お酒はセルフで注げる「生ビール」をはじめ、高知県の酒蔵「土佐鶴酒造」や「濵川商店」の日本酒、高知県の特産品である柑橘を使ったリキュールなど、胸踊るラインナップ。炭酸もあり、自分好みの飲み方で楽しむことができます。

軽いおつまみとして用意されているのは、高知県民なら知らない人はいないほど有名な「ミレービスケット」。サクサク食感のコイン型ビスケットで、クワトロチーズ味やブラックペパー味など数種類から選べます。

Bar Loungeの隣には「SHI-SHI Library」と名付けられたブックコーナーが。
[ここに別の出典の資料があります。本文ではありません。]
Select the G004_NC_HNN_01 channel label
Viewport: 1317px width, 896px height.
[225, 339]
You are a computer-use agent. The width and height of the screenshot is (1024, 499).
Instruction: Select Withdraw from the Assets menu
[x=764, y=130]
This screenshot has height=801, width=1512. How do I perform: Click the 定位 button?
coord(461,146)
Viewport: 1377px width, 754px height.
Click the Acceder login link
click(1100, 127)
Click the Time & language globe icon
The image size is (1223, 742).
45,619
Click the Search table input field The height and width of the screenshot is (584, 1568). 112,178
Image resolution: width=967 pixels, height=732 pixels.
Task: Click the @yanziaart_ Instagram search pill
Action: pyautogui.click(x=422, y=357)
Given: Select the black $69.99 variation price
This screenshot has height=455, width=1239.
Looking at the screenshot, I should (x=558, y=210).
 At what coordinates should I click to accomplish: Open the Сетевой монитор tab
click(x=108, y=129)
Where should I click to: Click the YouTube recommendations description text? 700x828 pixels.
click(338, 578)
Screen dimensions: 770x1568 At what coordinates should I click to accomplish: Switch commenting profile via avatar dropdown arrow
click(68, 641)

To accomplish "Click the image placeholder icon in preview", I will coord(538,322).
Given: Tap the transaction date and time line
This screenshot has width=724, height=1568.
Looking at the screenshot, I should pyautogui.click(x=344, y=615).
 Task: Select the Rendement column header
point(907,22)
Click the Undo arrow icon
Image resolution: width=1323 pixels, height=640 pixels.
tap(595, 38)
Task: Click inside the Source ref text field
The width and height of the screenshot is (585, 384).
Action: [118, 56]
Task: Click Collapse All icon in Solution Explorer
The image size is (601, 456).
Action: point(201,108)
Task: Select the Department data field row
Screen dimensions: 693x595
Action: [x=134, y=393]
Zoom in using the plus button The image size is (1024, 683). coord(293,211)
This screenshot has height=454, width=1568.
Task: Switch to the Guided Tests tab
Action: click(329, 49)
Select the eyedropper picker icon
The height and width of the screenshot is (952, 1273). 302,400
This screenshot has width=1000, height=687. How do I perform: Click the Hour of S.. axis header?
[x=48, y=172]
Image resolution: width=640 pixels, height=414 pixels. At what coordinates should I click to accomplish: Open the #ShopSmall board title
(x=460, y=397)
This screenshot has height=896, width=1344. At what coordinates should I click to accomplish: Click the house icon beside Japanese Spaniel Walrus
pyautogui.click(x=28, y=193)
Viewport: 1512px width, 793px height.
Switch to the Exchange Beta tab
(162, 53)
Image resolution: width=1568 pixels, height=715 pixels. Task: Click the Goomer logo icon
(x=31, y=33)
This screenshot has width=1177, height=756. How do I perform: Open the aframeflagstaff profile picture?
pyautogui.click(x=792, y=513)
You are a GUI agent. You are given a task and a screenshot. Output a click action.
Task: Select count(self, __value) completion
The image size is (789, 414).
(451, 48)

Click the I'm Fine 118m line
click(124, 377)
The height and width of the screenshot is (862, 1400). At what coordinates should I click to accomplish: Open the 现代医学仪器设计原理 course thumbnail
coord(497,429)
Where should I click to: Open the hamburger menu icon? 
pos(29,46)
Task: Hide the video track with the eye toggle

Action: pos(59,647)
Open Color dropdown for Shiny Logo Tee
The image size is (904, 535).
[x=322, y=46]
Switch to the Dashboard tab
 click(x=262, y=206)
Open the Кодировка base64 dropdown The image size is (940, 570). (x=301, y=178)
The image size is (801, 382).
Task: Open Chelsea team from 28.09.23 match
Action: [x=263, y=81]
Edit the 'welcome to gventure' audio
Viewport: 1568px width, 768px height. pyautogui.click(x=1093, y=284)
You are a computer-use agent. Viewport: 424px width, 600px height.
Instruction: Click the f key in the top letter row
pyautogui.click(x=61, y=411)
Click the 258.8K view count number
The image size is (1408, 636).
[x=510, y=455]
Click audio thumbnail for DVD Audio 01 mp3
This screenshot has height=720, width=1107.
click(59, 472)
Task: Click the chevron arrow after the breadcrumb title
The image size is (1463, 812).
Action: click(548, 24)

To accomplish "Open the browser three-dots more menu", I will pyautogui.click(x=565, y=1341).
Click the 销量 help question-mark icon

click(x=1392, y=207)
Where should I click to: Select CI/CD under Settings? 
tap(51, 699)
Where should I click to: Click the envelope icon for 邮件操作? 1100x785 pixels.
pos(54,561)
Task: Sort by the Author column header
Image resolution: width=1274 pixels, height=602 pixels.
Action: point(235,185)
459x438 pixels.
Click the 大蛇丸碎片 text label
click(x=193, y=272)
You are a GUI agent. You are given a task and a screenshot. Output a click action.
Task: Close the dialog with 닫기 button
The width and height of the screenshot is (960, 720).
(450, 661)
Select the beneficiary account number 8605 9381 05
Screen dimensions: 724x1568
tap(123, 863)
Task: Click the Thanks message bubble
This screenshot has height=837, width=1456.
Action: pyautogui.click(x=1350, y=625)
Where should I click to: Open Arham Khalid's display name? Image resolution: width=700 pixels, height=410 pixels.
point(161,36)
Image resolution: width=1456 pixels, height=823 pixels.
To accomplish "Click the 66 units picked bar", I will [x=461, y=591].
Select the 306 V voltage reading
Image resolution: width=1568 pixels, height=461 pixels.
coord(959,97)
坂本龍馬に関連する書籍・漫画が並んでおり、お酒を片手に読書をするのもおすすめです。
屋上「Yugao Terrace」
お酒を片手に、高知城も見えるテラスへ

天気の良い日にはお酒を持って屋上「Yugao Terrace」でくつろぎの時間を。高知の空と龍馬が見た風景をオープンエアな空間で見渡せます。「Yugao(夕顔)」とは、龍馬が新しい日本をつくるための提案「船中八策」を考えた船の名前です。


Yugao Terraceの正面に見えるのは「筆山」、裏側は「高知城」。テラスを彩る高知生まれの「松」の盆栽も見事で、土台の銅板は「1115mm」です。11月15日に生まれ、亡くなったと伝わる龍馬にかけたサイズとなっています。
ディナー
高知の食材をふんだんに使用したガストロノミー

ディナーは朱色の壁と大きな行灯が印象的なRestaurant「MARGINAL」で。MARGINALとは「境界」を意味し、固定観念に捉われない自由な発想で境界に立つ坂本龍馬の生き様を表しています。

壁に飾られているのは「新国家の手紙」。ここから自分の部屋に飾られている文字を見つけるのも一興です。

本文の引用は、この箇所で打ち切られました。